Можно было прижать к стенке германских адмиралов, чтобы они дали ответ, так это или не так, – но на это требовалось время, в Европе была уже глубокая ночь. Главной проблемой, решить которую надлежало обоим Адмиралтействам, был вопрос безопасности войсковых транспортов, немалое число которых находилось в море на пути в Европу и обратно, перевозя подкрепления воюющей американской армии и вывозя раненых. Быстроходные лайнеры, превосходящие в скорости любую подводную лодку, совершали свои переходы в одиночку, эскортируемые только в первые часы после выхода из порта и последние – уже перед самым прибытием в пункт назначения. Другие, пересекая Атлантику в составе хорошо охраняемых конвоев, полагались на пушки крейсеров и эсминцев и противолодочные патрули самолетов с эскортных авианосцев. Эти были в данной ситуации малоуязвимы, но появление нового фактора – вражеской авиации в океане, пусть даже в мизерных количествах, – представляло очень большую опасность для одиночек.
Трагедия «Роны», почти неизвестная за пределами очень узкого круга высших флотских чинов, произвела в свое время глубокое впечатление, хотя и не изменила принципы обеспечения переброски живой силы морем. Его Величества транспорт «Рона» в конце ноября сорок третьего года вблизи Североафриканского побережья Средиземного моря был атакован самолетом, всадившим в него «Ferngelenkte Gleitbombe», то бишь управляемую планирующую бомбу дальнего действия. Были убиты или утонули свыше тысячи американских военнослужащих и 120 англичан – что было равноценно поражению в крупном морском или наземном сражении.

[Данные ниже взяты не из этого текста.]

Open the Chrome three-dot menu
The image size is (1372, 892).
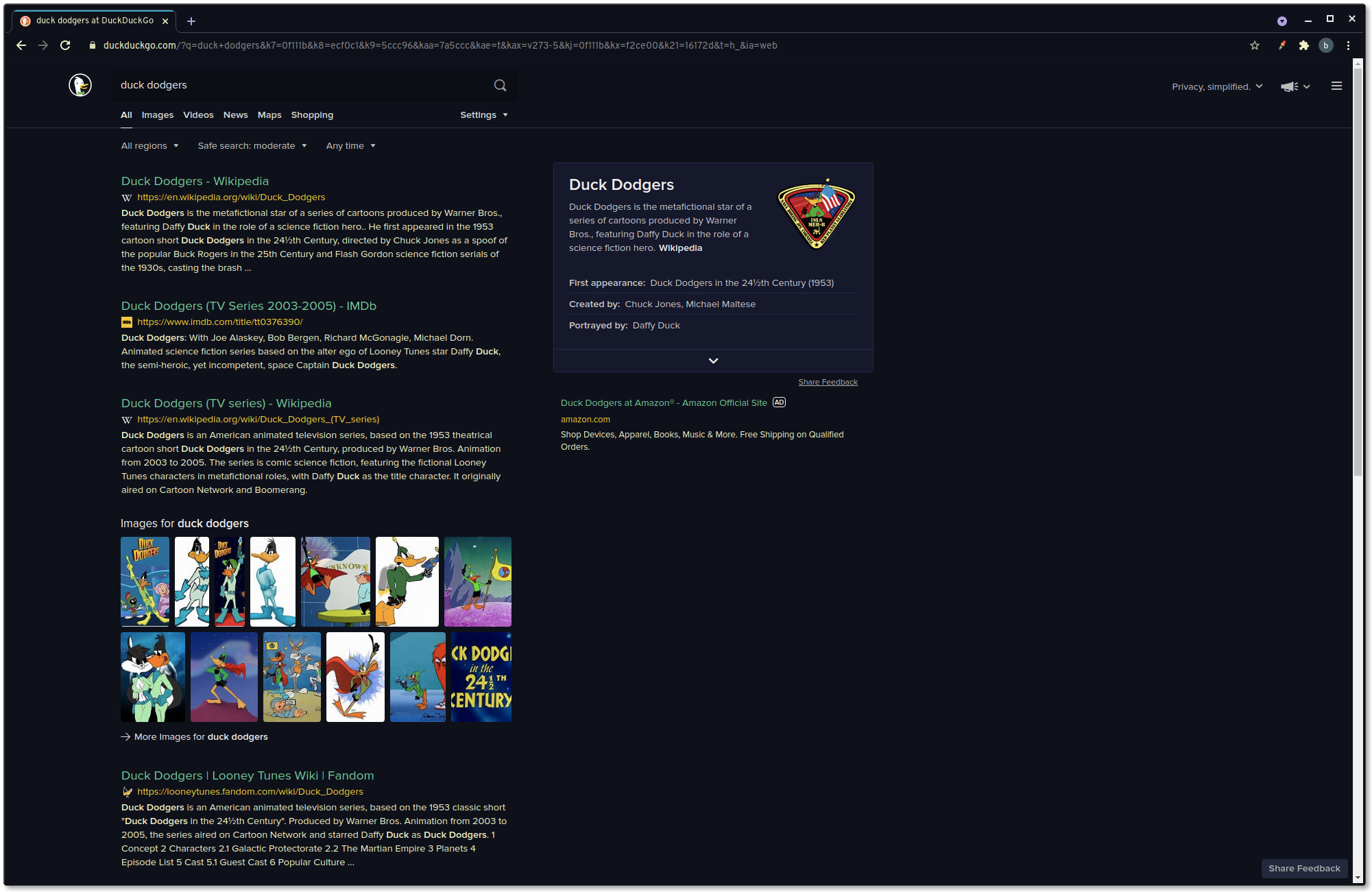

Такое случилось пока только раз[106], но службы, ответственные за обеспечение безопасности переходов, были взвинчены до предела. В данный момент в Атлантике находились сразу несколько войсковых транспортов, что было обусловлено военной ситуацией на европейском фронте. На полпути к Саутгемптону находились части 8-й бронетанковой дивизии, и только-только по тому же маршруту из Бруклина, Нью-Йорк, был отправлен транспорт «Джордж Вашингтон» с 262-м пехотным полком, а также еще два транспорта с остальными частями 66-й дивизии – 263-м и 264-м полками. Конвой возвращать не стали, поскольку он вполне мог отбиться даже от крупной «волчьей стаи», если бы такая откуда-то взялась. Лучше было не связываться с Эйзенхауэром, требующим насколько возможно ускорить переброску войск. И все-таки это скорее были японцы, чем немцы, – тем столько подводных лодок уже и не набрать.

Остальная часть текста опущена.